The war chant
September 23, 2001
By Selwyn R. Cudjoe
I AM not too sure US policy makers have thought through what they are about to do or are aware of the frightening implications of their war chants. They are intent on prosecuting a war and no one shall stop them from carrying out their ignoble deeds. It seems as though the bombing of the World Trade Center (WTC) has given licence to every kind of vulgarity. President Bush says he will "rid the world of evil doers" and the Vice President calls for bin Laden's head "on a platter." In an un-Christian way, President Bush has taken us back to the US frontier days when posters proclaimed, "Wanted: Dead or Alive" and conjured memories of the savagery the white men practised against brown and black men of the world.
These are men who go to Church to ask God to grant them His mercies and to guide them in their endeavours. Next, they call for the destruction of entire societies: those who were involved; those who harboured them; and those innocent victims who happen to be in the way. President Bush declares: "They have roused a mighty giant, and make no mistake about it, we're determined [to wipe them out.]." He promised, we "will get them running, find them, [and] hunt them down." Afghanistan, he assures us, will be bombed back into the Stone Age if they do not turn over bin Laden.

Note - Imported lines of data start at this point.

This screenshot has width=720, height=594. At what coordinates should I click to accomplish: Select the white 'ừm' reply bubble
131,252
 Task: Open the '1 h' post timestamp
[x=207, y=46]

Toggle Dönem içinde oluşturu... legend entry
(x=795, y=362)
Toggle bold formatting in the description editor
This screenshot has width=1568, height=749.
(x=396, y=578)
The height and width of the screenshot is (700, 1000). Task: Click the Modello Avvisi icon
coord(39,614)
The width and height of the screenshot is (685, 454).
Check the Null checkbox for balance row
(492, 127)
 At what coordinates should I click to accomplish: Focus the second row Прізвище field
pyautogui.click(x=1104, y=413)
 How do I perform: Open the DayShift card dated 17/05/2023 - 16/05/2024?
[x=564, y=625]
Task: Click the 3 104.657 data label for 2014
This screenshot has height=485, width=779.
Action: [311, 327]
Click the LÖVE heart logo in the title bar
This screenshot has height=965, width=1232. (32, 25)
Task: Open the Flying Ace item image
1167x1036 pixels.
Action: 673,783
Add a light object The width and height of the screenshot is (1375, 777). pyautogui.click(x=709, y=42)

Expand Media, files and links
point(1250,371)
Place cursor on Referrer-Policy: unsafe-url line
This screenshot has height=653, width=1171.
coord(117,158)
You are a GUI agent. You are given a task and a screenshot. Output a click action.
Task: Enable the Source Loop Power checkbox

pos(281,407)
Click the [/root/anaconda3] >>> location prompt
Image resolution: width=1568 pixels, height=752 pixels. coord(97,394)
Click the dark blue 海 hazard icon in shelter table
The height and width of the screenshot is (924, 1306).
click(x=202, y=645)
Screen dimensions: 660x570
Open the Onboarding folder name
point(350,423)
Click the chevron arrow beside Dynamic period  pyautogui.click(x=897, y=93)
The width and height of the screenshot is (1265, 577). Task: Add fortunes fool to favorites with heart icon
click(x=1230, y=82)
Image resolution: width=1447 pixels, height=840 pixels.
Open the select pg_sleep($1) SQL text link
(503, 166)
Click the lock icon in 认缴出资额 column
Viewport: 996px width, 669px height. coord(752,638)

These pronouncements have deep roots in American history. Describing the massacre of the Pequents at the hands of the English and the Narragansett at the birth of the English colonies in America, Governor William Bradford of Massachusetts offered a vivid description of their dependence on God as they burned the Indians to death: "It was a fearful sight to [see] them thus frying in the fyer, and the streams of blood quenching the same, and horrible was the stinck and sente thereof. But the victory seemed a sweete sacrifice, and they gave the prays thereof to God, who had wrought so wonderful for them, thus inclose their enemies in their hands, and give them so speedy a victory over so proud and insulting an enemy." (Bradford's History of Plymouth Plantation). Andrew Jackson, another US president, added to the history of the white man's cruelty in the US. His policies, in the 1830s, completed the work Bradford started in eliminating the Indians from the face of the American continent.
The savageries Bradford and Jackson committed against the Indians in no way excuse the horrible barbarities committed against innocent people at the WTC. Yet, we should not reduce this matter to a clash of civilisations or a battle between values. Somewhere in this discourse there must be room for an examination of US foreign policy and how those decisions contributed to the situation with which we are faced today.
This is why we have to be circumspect about the one-sidedness of the views we have received from the US media. In this context, it is necessary to remember Huxley's warning that "Great is truth, but still greater, from a practical point of view, is silence about truth." Thus, while it was prudent to be silent in the immediate aftermath of this horrendous tragedy, it is important that progressive thinkers offer their perspective on these matters so that those under their charge (students, supporters, readers and members of our organisations) can benefit from their thoughts as we go through this painful experience.
Necessarily, the tragedy at the WTC cannot be reduced simply to a hatred for America or a dislike for the American way of life. We must have the courage to look at US foreign policies over the last 20 years and ask where the US went wrong conceptually and pragmatically. No serious observer of this tragedy can disregard US polices in the Middle East, its earlier support for the mujadeen in Afghanistan, its ten-year bombing of Iraq and its ancient city of Baghdad, the 200,000 children who died as a result of the UN embargo against Iraq, its uneven support of Israel and the use of its weapons to kill and maim the people of Palestine.
President Bush has asked his people to prepare for the casualties a sustained war will surely bring. When he addressed the joint houses of Congress, even the Democrats gave their unstinting support. No one was willing to say that the US is rushing into war much too quickly and unthinkingly. Yet, such unanimity should not blind us to Aleksei Arbatov's sentiments that although there is "total moral support" for the US and the struggle against terrorism, there also exists "a strong humanitarian concern not to resort to massive strikes, to nonselective actions which are unjustified from the moral point of view, to avenge the death of thousands of innocent with the deaths of tens of thousands of other innocent people."
At the dawn of the 21st century, the image of "the cowboy shooting from the hip" or Americans deliberately and systematically killing innocent, "non-civilised" people is unacceptable. We must have the courage to say a country's foreign policy cannot be governed by revenge. We must say that the savage acts of those who bombed the WTC must not be followed by savage acts of the US that can be defined also as state-terrorism. We must insist that terrorism cannot be rooted out by force alone even though reasonable and targeted force cannot be ruled out. Yet, the only lasting solution to this problems is an international policy which the weak and the strong alike can buy into, work with and participate in its construction.
The US is not entirely innocent in this crisis. The actions of US enemies were activated primarily against US policies rather than US persons. This is an important distinction as we seek to understand the essence of this international crisis. When madness inflames the world, there is need for commonsense and wisdom. May we have the clearness of mind and the courage of conviction to steer our national ship through this international sea of turbulence. In this way, we can prevent the world from falling into further barbarities.